__EXERCISE DETAILS__. The result is the exact lines from the one containing "Task: Open the search magnifier icon" through the final line of the entries; leave out the pictures.

Items from a dataset:

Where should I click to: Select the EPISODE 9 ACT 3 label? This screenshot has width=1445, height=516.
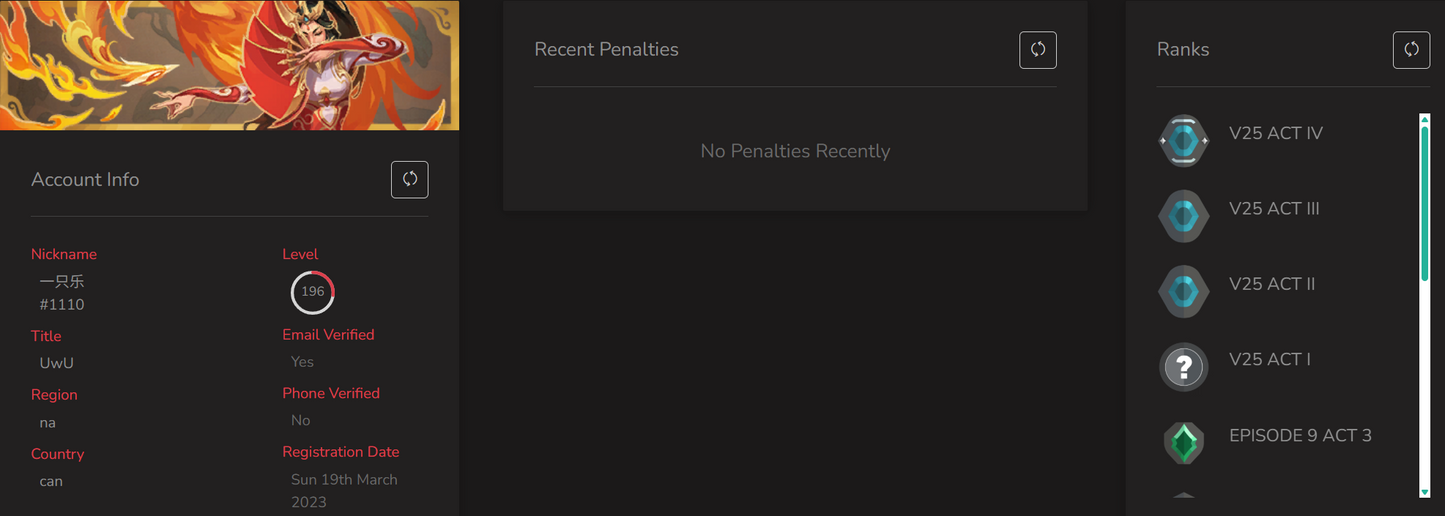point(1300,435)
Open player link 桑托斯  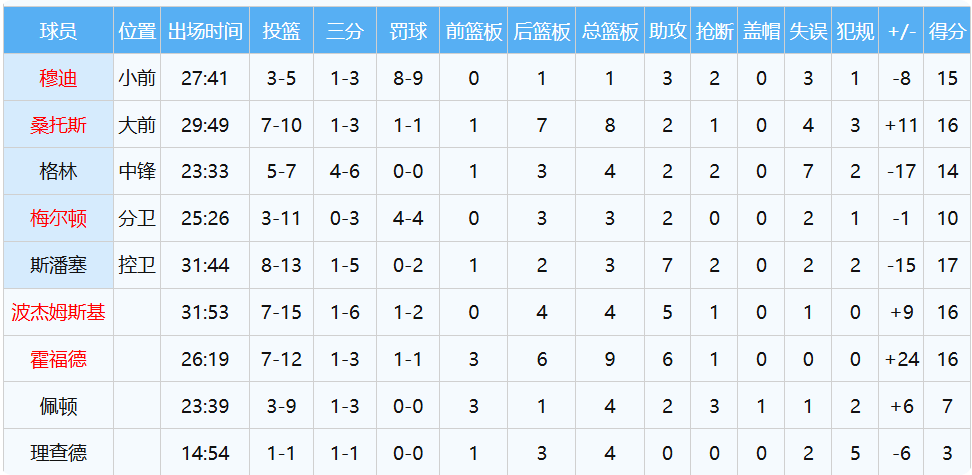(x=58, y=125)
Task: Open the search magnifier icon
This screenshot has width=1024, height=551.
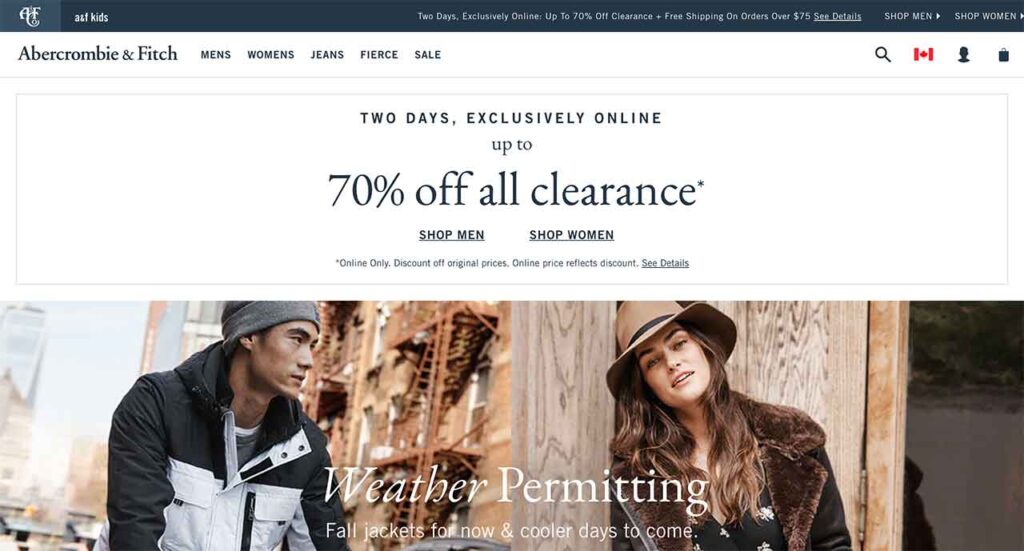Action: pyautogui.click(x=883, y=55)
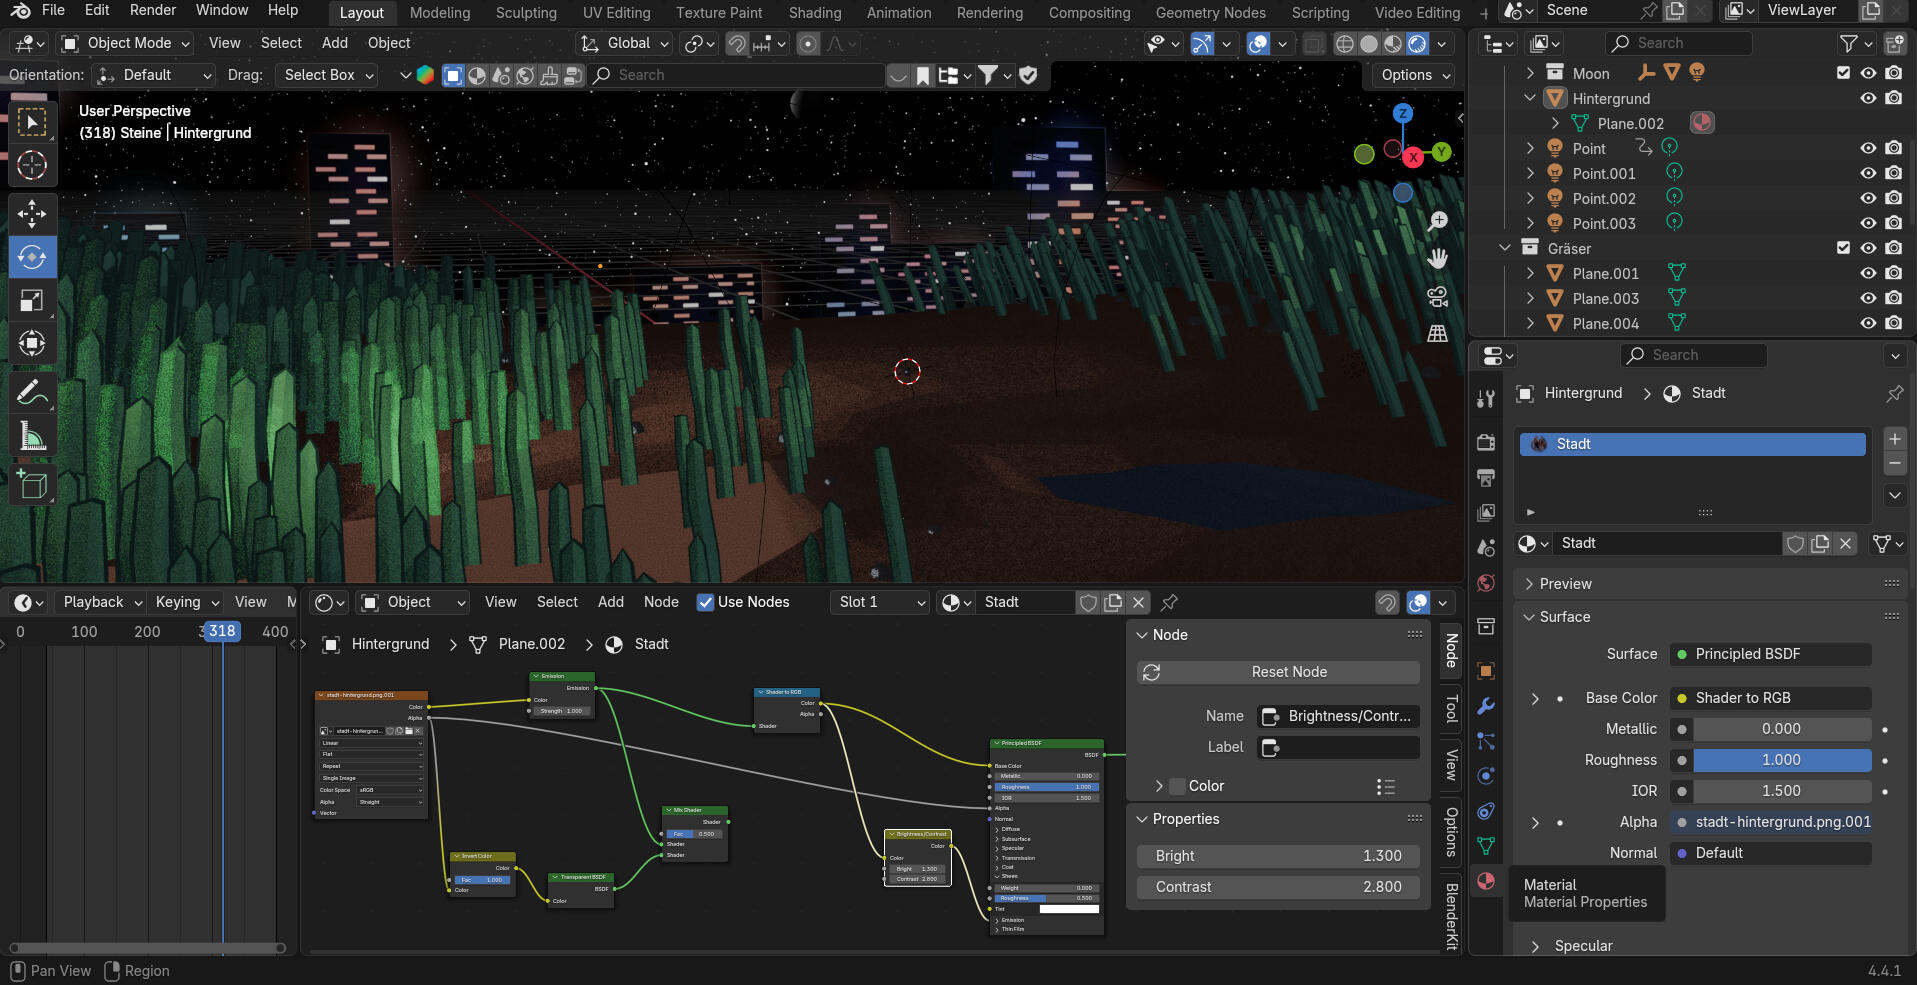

__RESPONSE FOR THIS EXERCISE__.
Task: Open the search magnifier icon
This screenshot has width=1024, height=551.
Action: pyautogui.click(x=883, y=55)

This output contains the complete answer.